Another powerful join in SQL is the anti-join. It is particularly useful in identifying which records are causing an incorrect number of records to appear in join queries.

# 3. Select fields
SELECT code, name
# 4. From Countries
  FROM countries
# 5. Where continent is Oceania
  WHERE continent = 'Oceania'
# 1. And code not in
    AND code NOT IN
# 2. Subquery
    (SELECT code
     FROM currencies);

11.4 Subqueries

Subquery inside WHERE

# Select fields
SELECT *
# From populations
  FROM populations
# Where life_expectancy is greater than
WHERE life_expectancy >
# 1.15 * subquery
  1.15 * (SELECT AVG(life_expectancy)
   FROM populations
   WHERE year = 2015) AND
  year = 2015;

Subquery inside SELECT

The code given in query.sql selects the top nine countries in terms of number of cities appearing in the cities table. Recall that this corresponds to the most populous cities in the world.

SELECT countries.name AS country, COUNT(*) AS cities_num
FROM cities
INNER JOIN countries
ON countries.code = cities.country_code
GROUP BY country
ORDER BY cities_num DESC, country
LIMIT 9;

convert the code to get the same result as the code shown:

SELECT countries.name AS country,
(SELECT COUNT(*)
FROM cities
WHERE countries.code = cities.country_code) AS cities_num
FROM countries
ORDER BY cities_num DESC, country
LIMIT 9;

Subquery inside FROM

Begin by determining for each country code how many languages are listed in the languages table using SELECT, FROM, and GROUP BY.
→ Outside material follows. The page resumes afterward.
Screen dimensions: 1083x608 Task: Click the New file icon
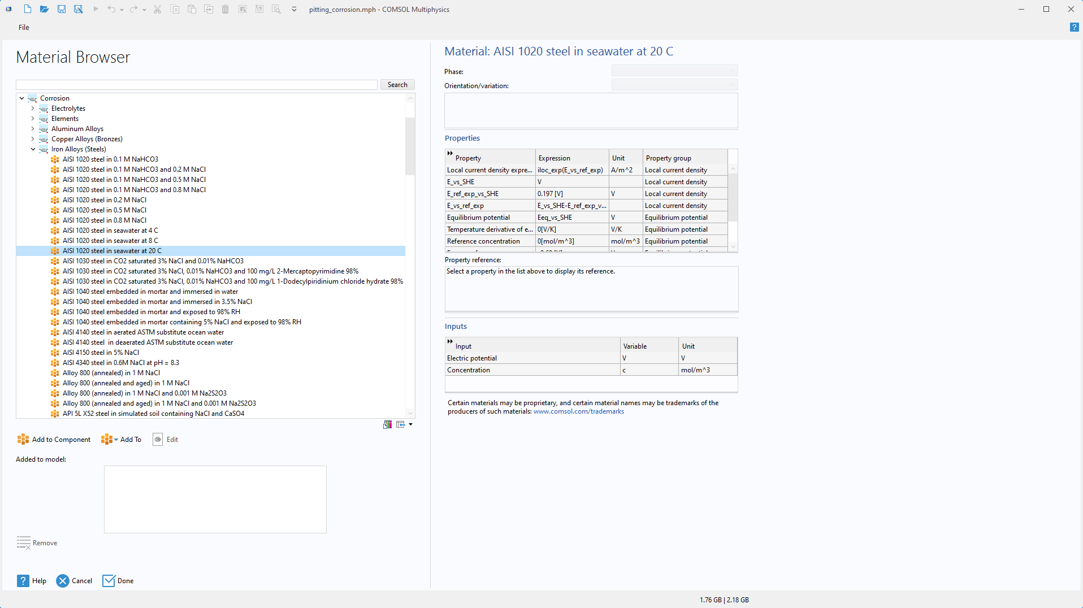(x=27, y=9)
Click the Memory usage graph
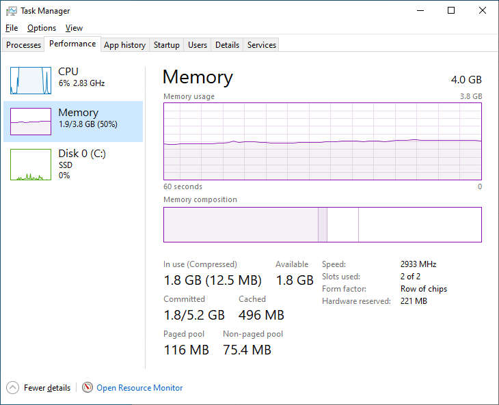Screen dimensions: 499x405 pos(323,141)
Alias the aggregated field as lang_num.

-- Select fields (with aliases)
SELECT code, COUNT(name) AS lang_num
-- From languages
FROM languages
-- Group by code
GROUP BY code;

Include the previous query (aliased as subquery) as a subquery in the FROM clause of a new query.

Select the local name of the country from countries.

Also, select lang_num from subquery.

Make sure to use WHERE appropriately to match code in countries and in subquery.

Sort by lang_num in descending order.

# Select fields
SELECT local_name, subquery.lang_num
# From countries
FROM countries,
# Subquery (alias as subquery)
(SELECT code, COUNT(name) AS lang_num
FROM languages
GROUP BY code) AS subquery
# Where codes match
WHERE countries.code = subquery.code
# Order by descending number of languages
ORDER BY lang_num DESC;